INFERNO, Episode 76: Blaspheming Against Jove Smack In The Middle A Christian Poem: Inferno, Canto XIV, Lines 43 - 78

Finally, a blasphemer. A monk who wrote a heretical treatise? A priest who tainted orthodoxy? A run-of-the-mill atheist?

Nope. A classical figure out of Statius' poem THE THEBIAD: Capaneus.

Wait, can a mythical figure who wanted to take down a mythical god commit blasphemy in a Christian context?

For Dante he can!

Join me, Mark Scarbrough, as we explore this center passage of Canto XIV of INFERNO. We're among those who have committed (or have tried to commit) violence against God. But the passage turns on a figure out of mythology. What sort game is Dante playing? Or what game are we supposed to play with him?

Here are the segments for this episode of WALKING WITH DANTE:

[01:12] My English translation of this passage.

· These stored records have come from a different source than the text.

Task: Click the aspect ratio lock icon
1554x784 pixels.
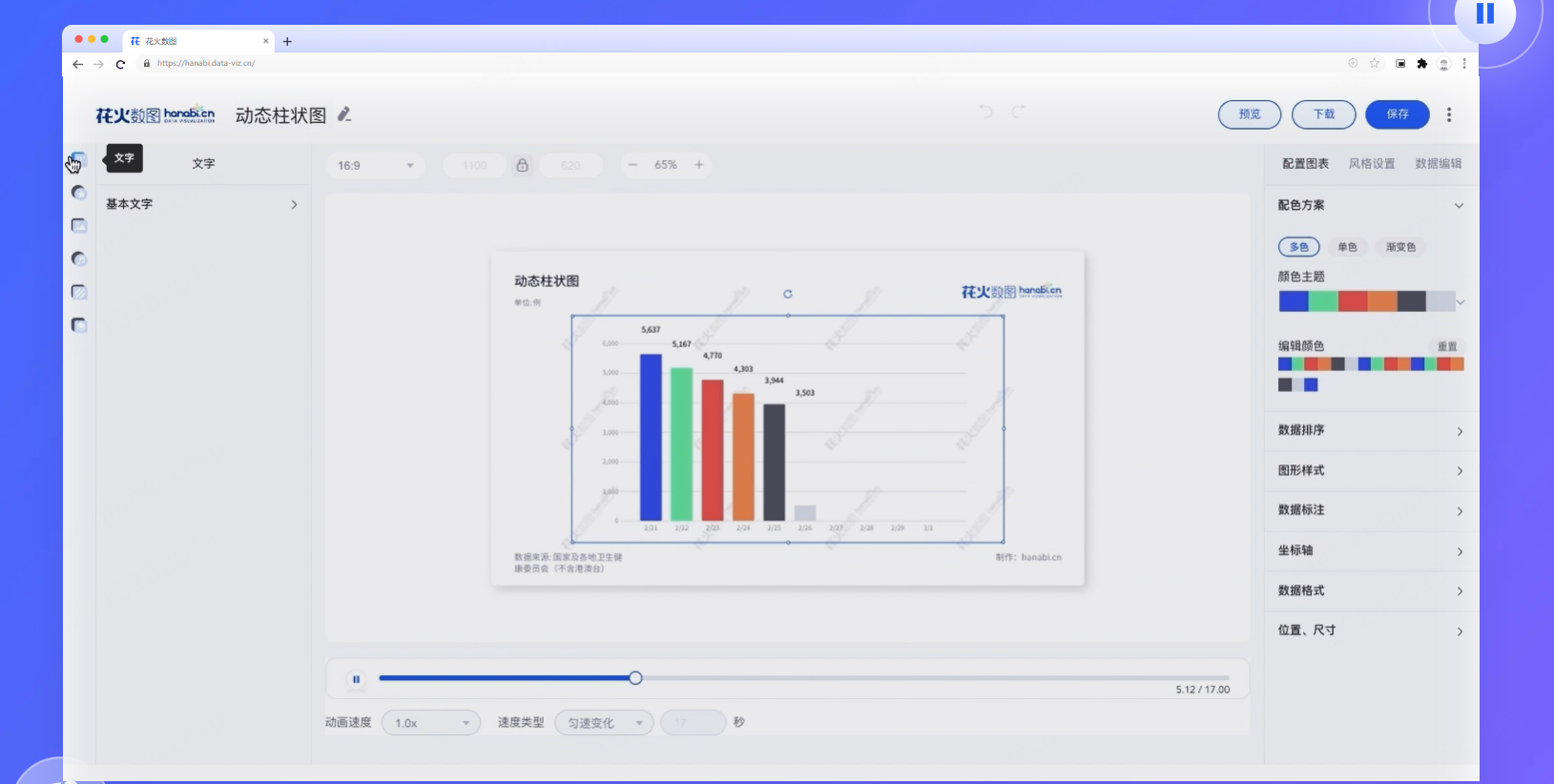Action: (522, 165)
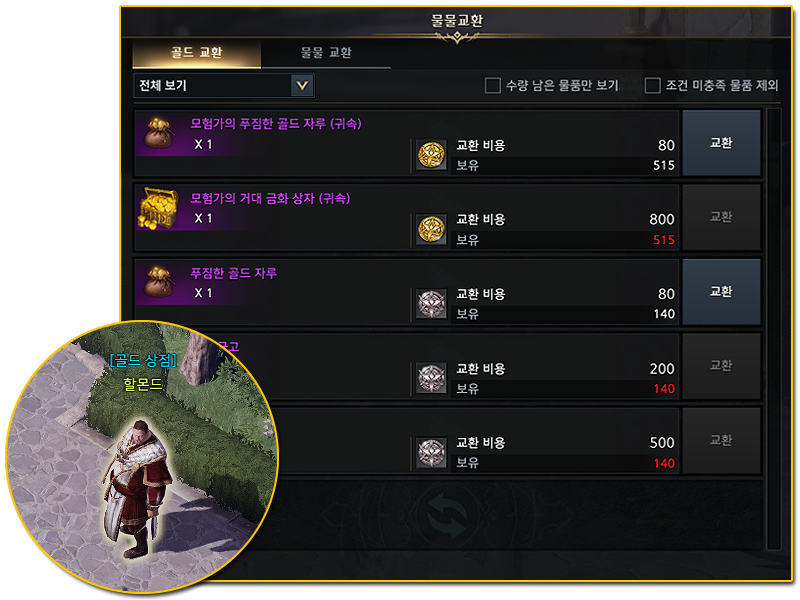Image resolution: width=800 pixels, height=600 pixels.
Task: Click the silver coin icon beside cost 200
Action: pos(432,379)
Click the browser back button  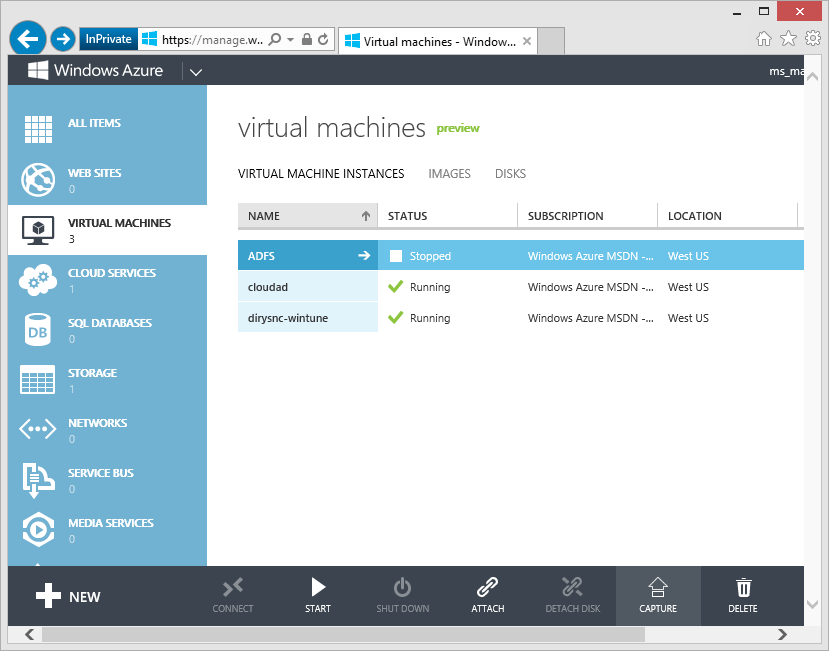click(x=28, y=39)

[03:20] Dante the pilgrim tweaks Virgil, his guide. Rivalry? Or is something more thematic at play in this passage?

[06:13] It's Capaneus on the sands! A giant. Our first. From myth. Which is a giant problem, to say the least, in a canto devoted to that most Christian sin, blasphemy.

[08:41] An exploration of Capaneus' position toward the torments of hell--which reminds us a little of Farinata's. But Capaneus' speech is nothing like Farinata's!

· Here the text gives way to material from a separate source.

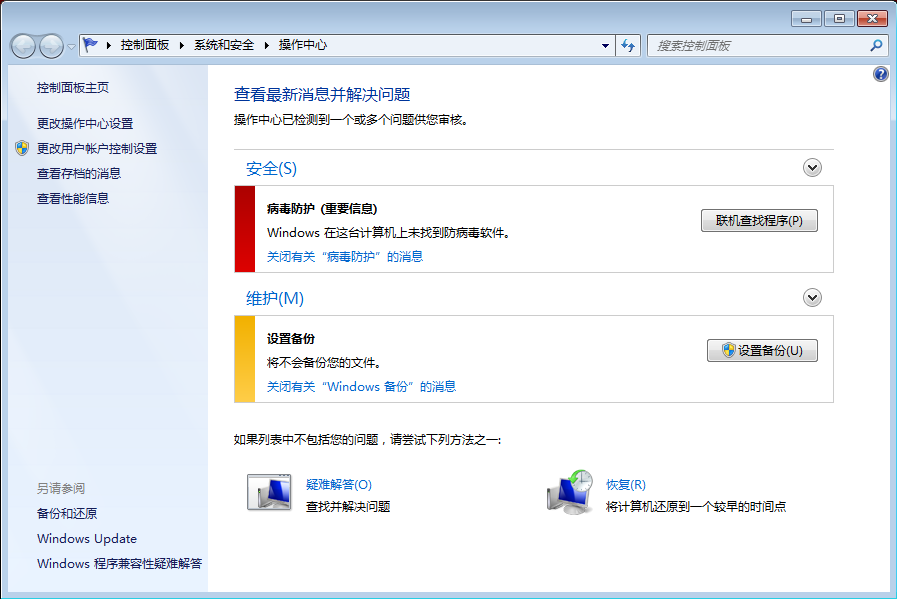897x599 pixels.
Task: Click the 设置备份(U) button
Action: (x=762, y=351)
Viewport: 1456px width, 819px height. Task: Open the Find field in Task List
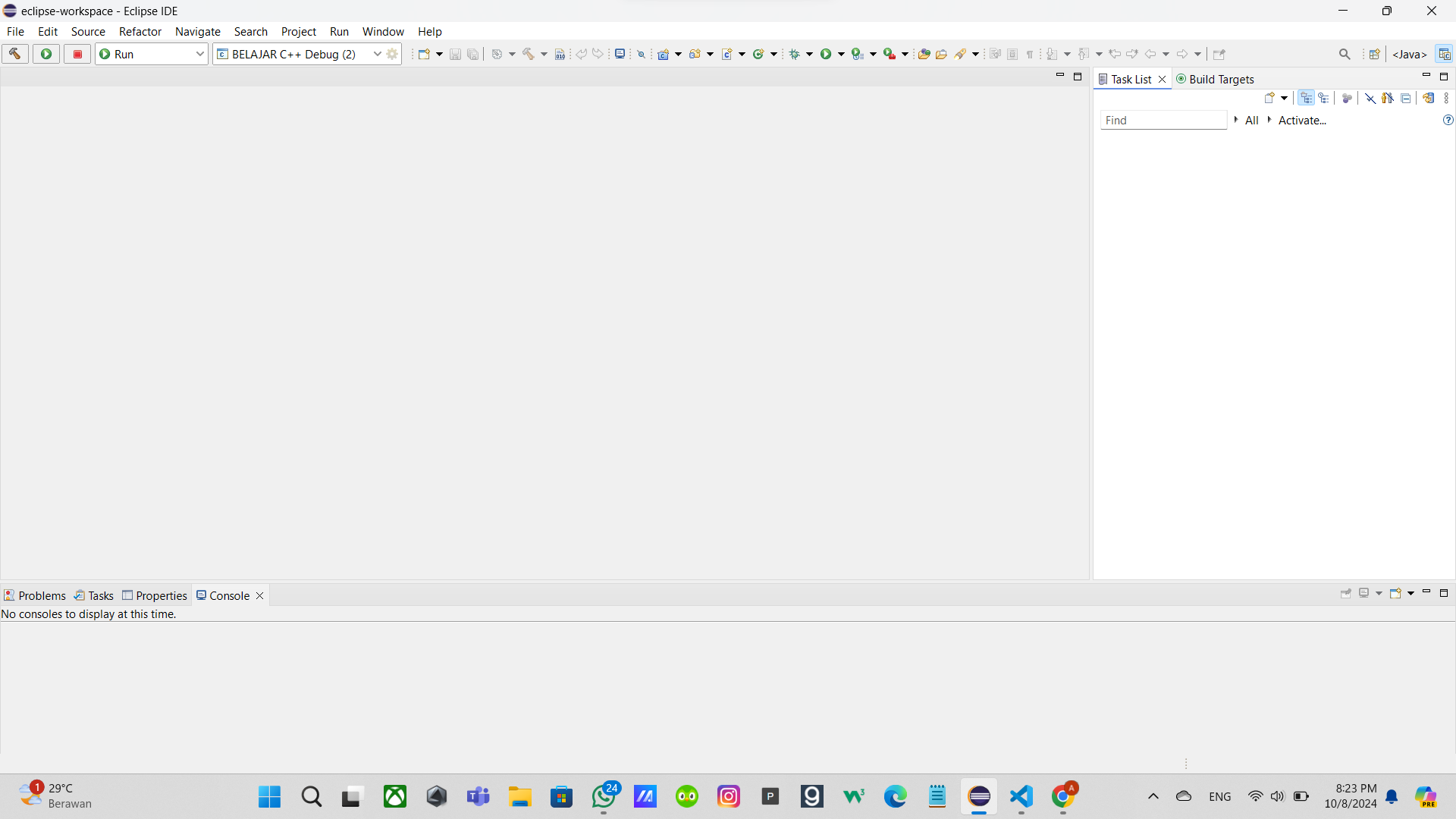click(1163, 120)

[12:12] Why is Virgil irritated by Capaneus? An intriguing question. And a bit about the poetics here. The rhyming words match those in other passages with enraged figures. What's going on?

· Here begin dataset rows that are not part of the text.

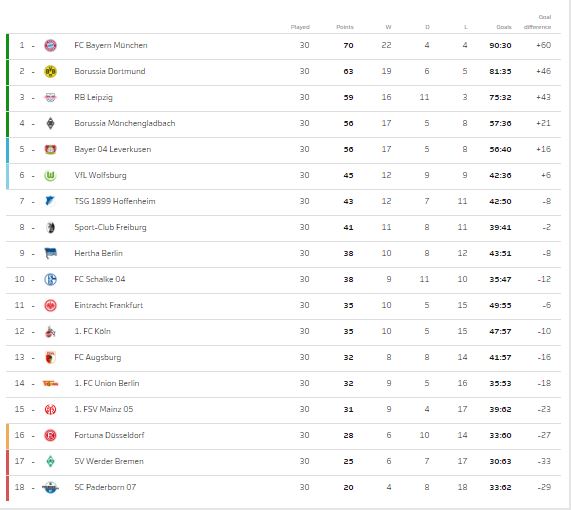Screen dimensions: 571x510
Task: Click the VfL Wolfsburg green logo
Action: 50,176
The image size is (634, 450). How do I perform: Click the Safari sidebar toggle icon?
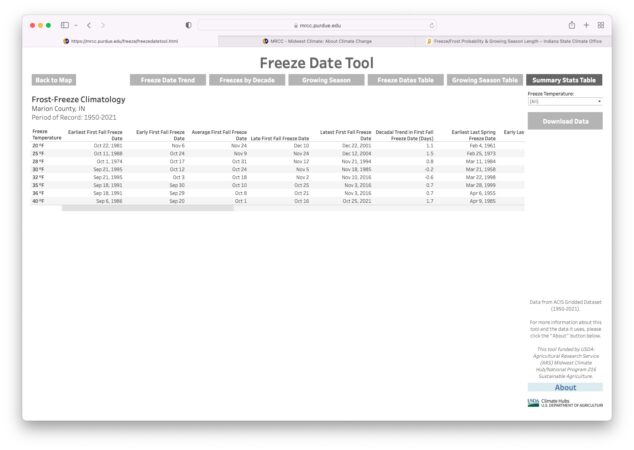coord(65,24)
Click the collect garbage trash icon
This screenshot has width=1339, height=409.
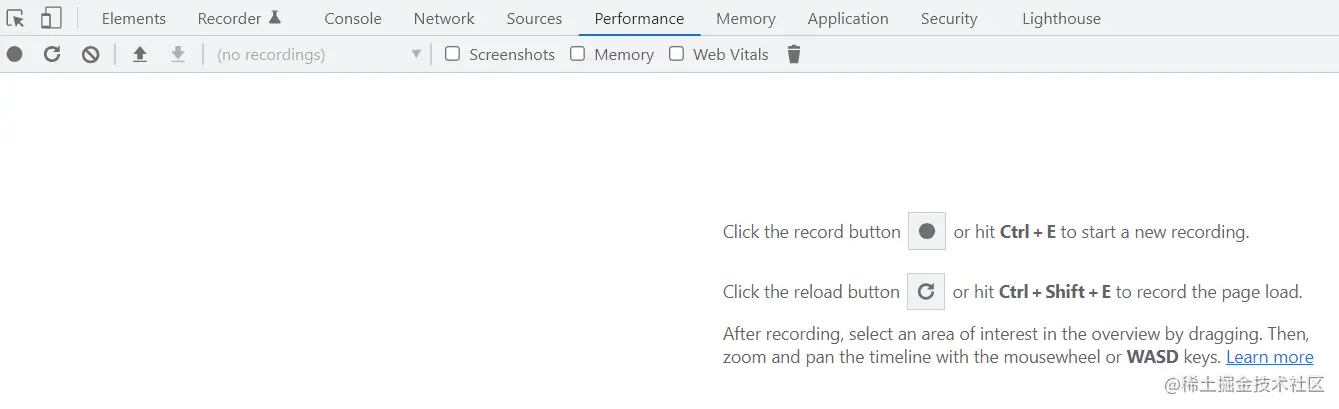[794, 54]
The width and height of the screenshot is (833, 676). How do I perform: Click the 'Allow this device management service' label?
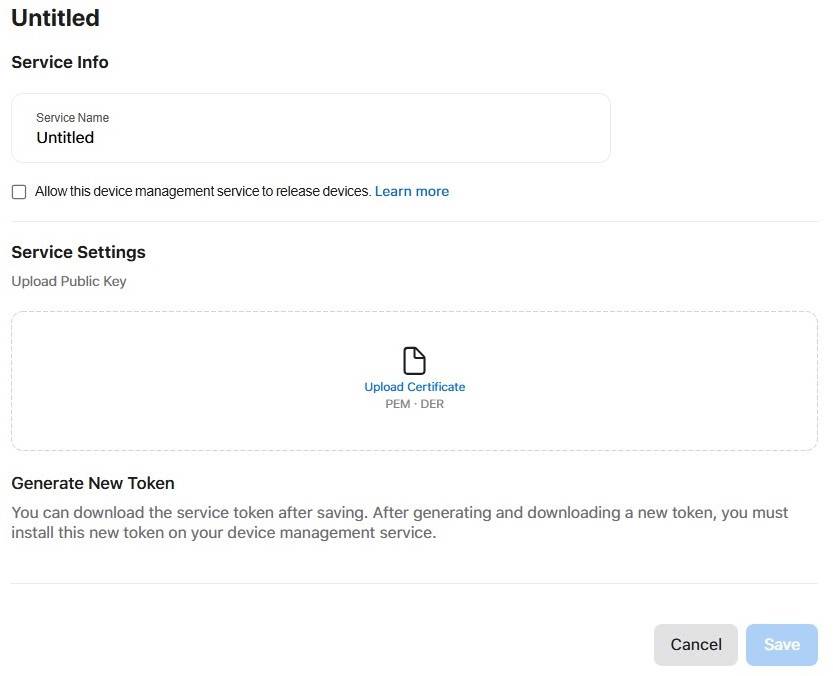click(x=202, y=191)
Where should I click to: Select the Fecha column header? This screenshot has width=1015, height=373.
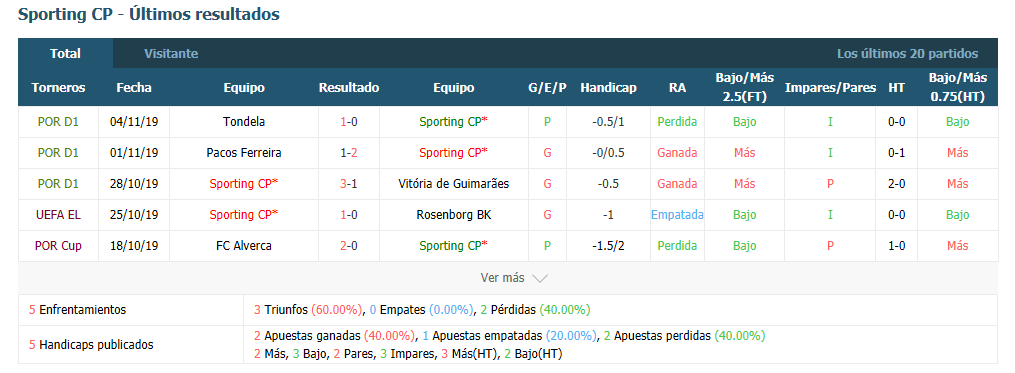[x=134, y=88]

[17:35] Why and how is Capaneus an exemplar (or exemplum) of blasphemy?

[24:07] There's a bit of heresy running under this passage on blasphemy, under this entire canto. Can you provoke God to any action? Can you make the unmoved mover move? In the Middle Ages, the answer is slowly becoming "yes"--which causes all sorts of philosophical problems.

Here is my English translation of INFERNO, Canto XIV, lines 43 - 78:

I began, “Master, you who conquer

Everything except for those difficult demons

Who blocked our entrance into the gate back up there,

 

“Who is that grandiose one who seems as if he doesn’t care

About the fire, who lies there so disdainful of the pain

As if the precipitation doesn’t ripen it?”

 

And that very one himself, who was made aware

That I had questioned my guide about him,

Hollered, “Whatever I was when I lived, the same am I dead.

 

“May Jove tire out that craftsman of his

From who he, enraged, grabbed the jagged thunderbolt

That ran me through at the end!

 

“And even if he exhausts all the others, time after time,

In the black forges of Mongibello—

Crying out, ‘Good Vulcan, help me, help me!’

 

“Just as he did at the battle of Phlegra—

And shoots at me with all his power,

He still wouldn’t be able to make a happy vendetta out of it!”

 

At which my guide spoke so forcefully

That I’d never heard him talk so loudly,

“O Capaneus, since your top-shelf pride

 

“Isn’t drowned out, you’re punished all the more.

No tribulation, except your own white-hot rage,

Could ever compete with your fury.”

 

Then he turned to me with better lips,

Saying, “That was one of the seven kings

Who laid siege to Thebes. He had the audacity to hold

 

“God in disdain and seems to still do so.

But, as I told him, his ranting

Is the only medal his chest deserves.

 

“Take up the rear and be careful that you don’t set

Your feet on the smoldering sand,

But hold them back so they’re closest to the wood.”